Nous divorçâmes par demande acceptée de ma part. Facile d’accepter une situation où je laissais tout. La dernière condition qu’il posa fut de lui laisser aussi Cachou, au motif que ma belle-mère s’y était attachée et serait trop triste de le voir partir . Elle encore ! Et ma douleur de devoir abandonner ainsi mon bébé à cette sorcière, qui était ma rivale et avait détruit ma famille? Non, je dus payer ce prix de l’abandon de ce chat bien aimé contre celui de ma liberté. Sans même un droit de visite évidemment. …
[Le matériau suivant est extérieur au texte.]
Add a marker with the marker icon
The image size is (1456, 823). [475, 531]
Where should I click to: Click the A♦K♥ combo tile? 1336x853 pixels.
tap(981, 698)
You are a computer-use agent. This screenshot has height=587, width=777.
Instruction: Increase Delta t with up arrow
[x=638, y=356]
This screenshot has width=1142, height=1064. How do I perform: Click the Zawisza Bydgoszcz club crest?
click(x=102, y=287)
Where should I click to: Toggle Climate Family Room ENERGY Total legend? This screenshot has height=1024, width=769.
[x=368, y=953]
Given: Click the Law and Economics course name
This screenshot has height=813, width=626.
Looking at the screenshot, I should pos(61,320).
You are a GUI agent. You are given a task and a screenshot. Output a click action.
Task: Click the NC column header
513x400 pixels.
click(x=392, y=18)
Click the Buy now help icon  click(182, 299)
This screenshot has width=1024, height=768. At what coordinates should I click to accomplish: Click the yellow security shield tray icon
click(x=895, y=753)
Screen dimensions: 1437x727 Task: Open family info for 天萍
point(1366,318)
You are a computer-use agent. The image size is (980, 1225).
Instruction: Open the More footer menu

Pour compenser un peu ma tristesse, je fis alors entrer dans ma vie Ophélie, (voir chapitre Ophélie la noire) minuscule boule de poils noirs angora achetée dans une animalerie sur les quais. Pleine de puces et rapidement atteinte d’un coryza naissant, que je soignai avec tout mon amour maternel, Ophélie devint vite ma compagne de femme solitaire en cours de divorce.
Une nuit je me réveillai en plein cauchemar et en sueur : dans mon rêve Ophélie était passée sous une voiture. Heureusement elle dormait tranquillement à mes côtés.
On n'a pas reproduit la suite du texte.